** What you need to do **
Could you transcribe every record below exactly as written, leaving out any pictures?

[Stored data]
========

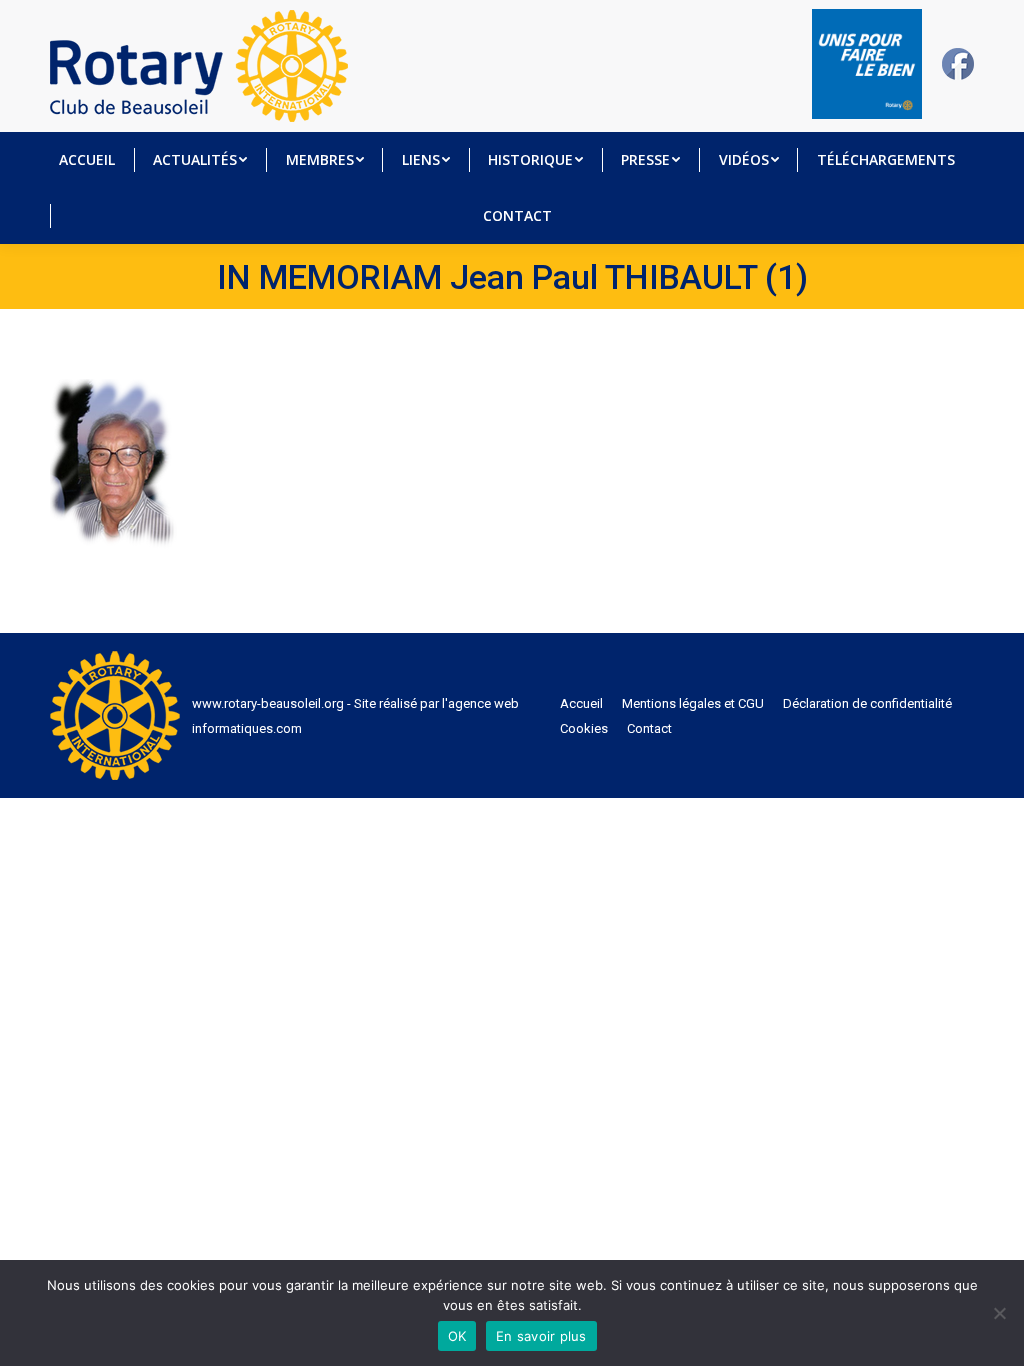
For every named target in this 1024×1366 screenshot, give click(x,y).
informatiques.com (247, 728)
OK (457, 1336)
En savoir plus (541, 1336)
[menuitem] (87, 160)
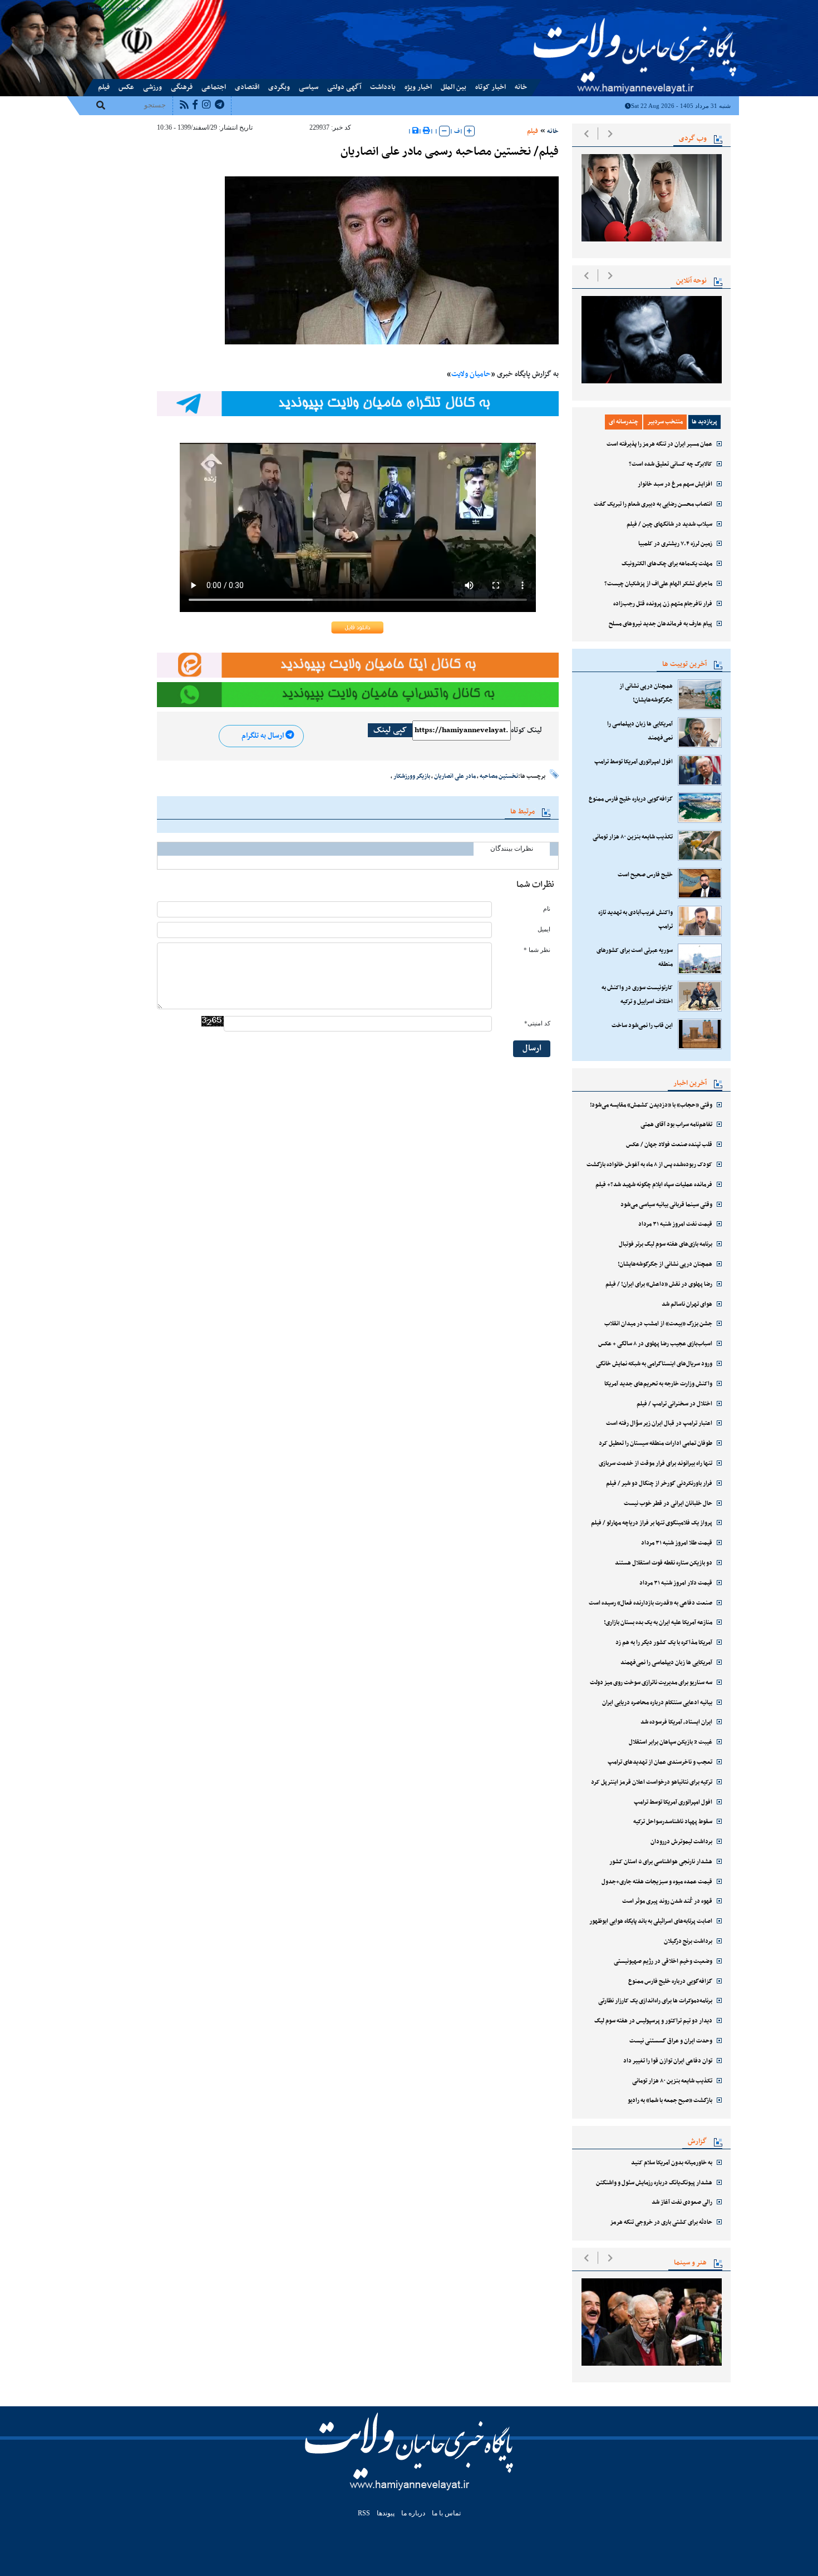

========

** The answer **
For every named target in this 1024×1366 screenshot, give click(x,y).
informatiques.com (247, 728)
OK (457, 1336)
En savoir plus (541, 1336)
[menuitem] (87, 160)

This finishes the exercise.